Quote the entries word for word, from the very first line down through the line containing "Action: point(108,104)", inclusive. Leave out the pictures.

··· The records ···

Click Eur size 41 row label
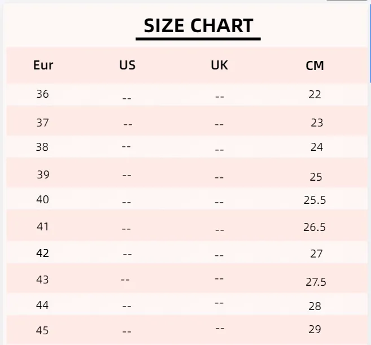 [43, 227]
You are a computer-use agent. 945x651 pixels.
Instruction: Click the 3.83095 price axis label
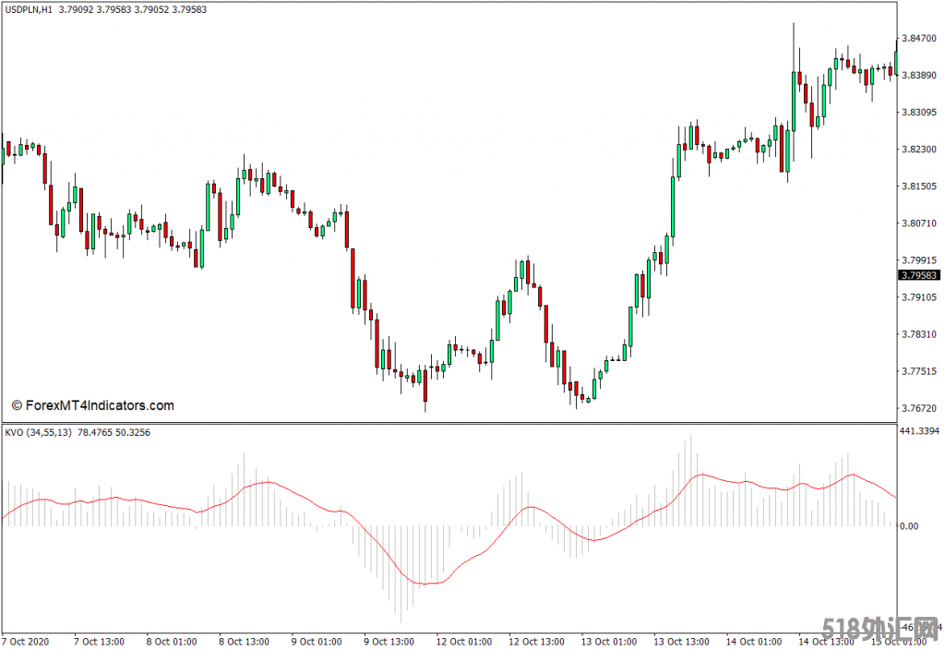919,113
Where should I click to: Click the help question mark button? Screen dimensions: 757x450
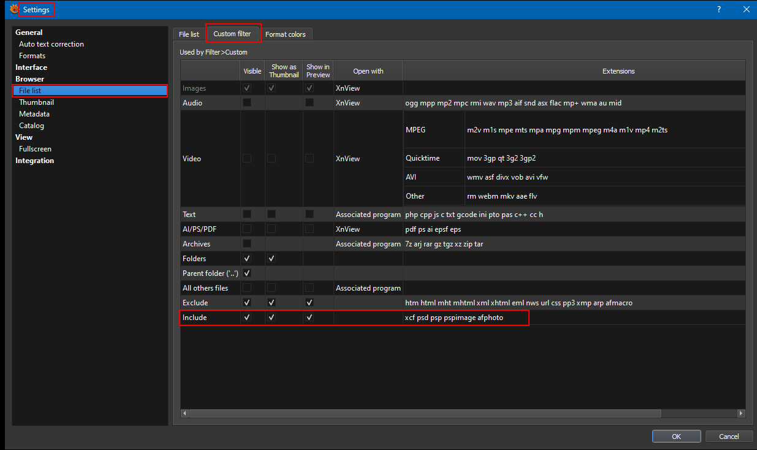pos(718,9)
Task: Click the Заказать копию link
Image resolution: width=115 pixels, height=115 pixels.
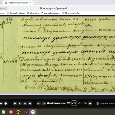Action: point(108,104)
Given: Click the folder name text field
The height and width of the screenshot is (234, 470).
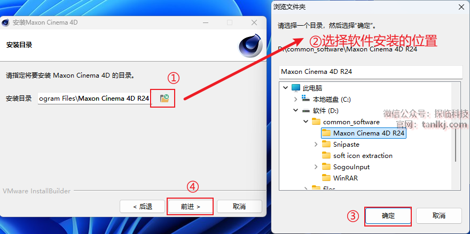Looking at the screenshot, I should (x=371, y=72).
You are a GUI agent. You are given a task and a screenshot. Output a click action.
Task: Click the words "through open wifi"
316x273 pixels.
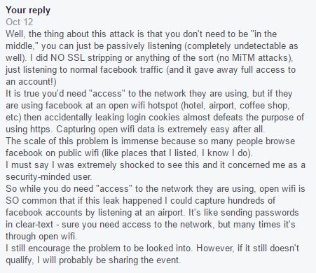41,237
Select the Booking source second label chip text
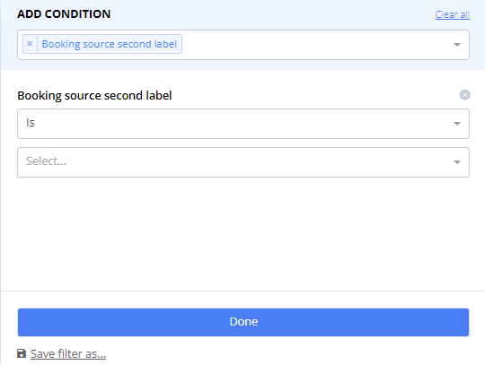Viewport: 485px width, 365px height. [110, 44]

···

** Final result **
Click Eur size 41 row label
 [43, 227]
You are a computer-use agent. 945x651 pixels.
Instruction: Click the 3.83095 price axis label
919,113
Where should I click to: Click the help question mark button? Screen dimensions: 757x450
pos(718,9)
Task: Click the Заказать копию link
Image resolution: width=115 pixels, height=115 pixels.
Action: point(108,104)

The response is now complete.